For his part, President Obama has criticized Republicans for opposing the bill, stating in his weekly radio address that refusing to extend benefits would be “punishing families who can least afford it.”
According to Politico, the White House is focusing on extending unemployment insurance as a means of maintaining the current– though tentative– economic upswing.
Can We Afford More Unemployment Benefits?
On the other hand, many Republicans oppose the Reed-Heller bill. In fact, Heller is the only Republican who openly supports the bill, though four remain publically uncommitted.

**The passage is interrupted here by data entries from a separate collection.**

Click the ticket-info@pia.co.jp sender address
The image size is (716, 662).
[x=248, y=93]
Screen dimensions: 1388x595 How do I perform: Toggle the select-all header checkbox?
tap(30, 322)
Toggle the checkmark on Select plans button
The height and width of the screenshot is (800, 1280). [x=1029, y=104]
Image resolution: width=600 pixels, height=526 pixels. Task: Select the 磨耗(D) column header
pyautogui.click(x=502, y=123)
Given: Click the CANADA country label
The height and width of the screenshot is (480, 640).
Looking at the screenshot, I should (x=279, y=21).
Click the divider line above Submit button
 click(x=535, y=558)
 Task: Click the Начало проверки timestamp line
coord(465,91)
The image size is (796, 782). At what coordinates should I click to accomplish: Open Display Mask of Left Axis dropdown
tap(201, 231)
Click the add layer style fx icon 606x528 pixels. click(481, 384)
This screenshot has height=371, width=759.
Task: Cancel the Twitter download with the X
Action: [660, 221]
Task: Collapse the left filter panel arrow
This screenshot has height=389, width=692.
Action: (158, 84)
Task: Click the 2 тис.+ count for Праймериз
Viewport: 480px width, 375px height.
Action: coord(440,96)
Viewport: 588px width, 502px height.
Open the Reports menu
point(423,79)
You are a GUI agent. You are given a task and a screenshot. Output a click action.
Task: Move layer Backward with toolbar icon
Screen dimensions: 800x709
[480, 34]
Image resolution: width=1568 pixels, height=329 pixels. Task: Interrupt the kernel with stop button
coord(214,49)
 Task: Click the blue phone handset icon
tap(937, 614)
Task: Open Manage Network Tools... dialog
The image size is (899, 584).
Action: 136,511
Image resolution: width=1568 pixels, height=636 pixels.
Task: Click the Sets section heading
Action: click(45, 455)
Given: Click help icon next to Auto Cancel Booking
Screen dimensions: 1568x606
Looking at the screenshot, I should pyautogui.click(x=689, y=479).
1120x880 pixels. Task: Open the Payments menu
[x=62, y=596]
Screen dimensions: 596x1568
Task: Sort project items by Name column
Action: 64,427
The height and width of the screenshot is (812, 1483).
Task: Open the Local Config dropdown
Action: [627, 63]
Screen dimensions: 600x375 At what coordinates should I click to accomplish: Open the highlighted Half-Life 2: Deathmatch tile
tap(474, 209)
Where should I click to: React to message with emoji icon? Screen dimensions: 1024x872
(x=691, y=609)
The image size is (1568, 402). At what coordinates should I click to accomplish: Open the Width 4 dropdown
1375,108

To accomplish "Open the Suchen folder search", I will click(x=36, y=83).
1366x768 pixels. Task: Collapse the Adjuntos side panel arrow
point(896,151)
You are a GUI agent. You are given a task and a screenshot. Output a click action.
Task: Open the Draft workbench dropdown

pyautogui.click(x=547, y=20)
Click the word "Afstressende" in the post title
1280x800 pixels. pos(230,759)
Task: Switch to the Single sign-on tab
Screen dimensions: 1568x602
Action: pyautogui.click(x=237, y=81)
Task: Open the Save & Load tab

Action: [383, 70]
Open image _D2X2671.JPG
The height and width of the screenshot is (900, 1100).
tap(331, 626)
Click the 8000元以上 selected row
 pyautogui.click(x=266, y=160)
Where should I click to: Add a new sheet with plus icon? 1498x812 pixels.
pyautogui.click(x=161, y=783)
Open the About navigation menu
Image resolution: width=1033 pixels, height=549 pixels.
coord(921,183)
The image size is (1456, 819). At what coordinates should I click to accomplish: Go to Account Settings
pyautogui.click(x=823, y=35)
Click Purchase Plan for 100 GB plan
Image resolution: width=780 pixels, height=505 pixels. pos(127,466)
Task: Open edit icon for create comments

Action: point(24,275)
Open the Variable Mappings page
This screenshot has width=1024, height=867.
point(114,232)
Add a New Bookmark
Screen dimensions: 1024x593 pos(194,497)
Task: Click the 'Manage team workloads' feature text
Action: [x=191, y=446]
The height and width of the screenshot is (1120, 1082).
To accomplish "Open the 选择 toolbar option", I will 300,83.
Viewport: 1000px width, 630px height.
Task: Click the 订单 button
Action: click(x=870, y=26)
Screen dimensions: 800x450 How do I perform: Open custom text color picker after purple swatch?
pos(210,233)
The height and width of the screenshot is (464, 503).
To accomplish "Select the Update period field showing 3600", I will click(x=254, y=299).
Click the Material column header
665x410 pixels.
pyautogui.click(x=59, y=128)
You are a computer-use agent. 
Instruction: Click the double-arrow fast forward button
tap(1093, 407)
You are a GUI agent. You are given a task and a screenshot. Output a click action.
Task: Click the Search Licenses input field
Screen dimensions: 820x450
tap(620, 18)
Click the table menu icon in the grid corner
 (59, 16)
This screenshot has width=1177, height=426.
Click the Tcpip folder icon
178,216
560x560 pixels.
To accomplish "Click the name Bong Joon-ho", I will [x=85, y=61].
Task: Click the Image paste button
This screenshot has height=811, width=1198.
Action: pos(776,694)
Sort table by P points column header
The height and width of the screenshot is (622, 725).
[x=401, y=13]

As reported in Politio, House Speaker John Boehner, R-Ohio, summed up opposition to the bill by saying that any spending in the area of unemployment benefits would need to be offset by budget cuts in other areas. Given last fall’s government shutdown, and the fact that Congress passed a budget only weeks before the turn of the New Year, many in Washington and across the country are concerned about such a large expenditure.
If the passage of the bill in the Senate looks questionable, the proposal will have an even tougher time in the Republican-controlled House of Representatives.
History of Extensions
In the past, Congress hasn’t shied away from extending unemployment benefits, despite troubling economic times.
Sperling was quoted in USA Today telling reporters that “Fourteen of the last 17 times in the last 20 years that it’s been extended, there’s been no strings attached.” The White House has used this argument as well, pointing out the numerous past instances in which Congress has approved extensions for this type of unemployment insurance without requiring the budget to be scaled back elsewhere.
Currently, the average unemployment rate in the U.S. is 7%, which is the lowest it has been in several years. The country’s economy grew at 4.1% from July through September of 2013.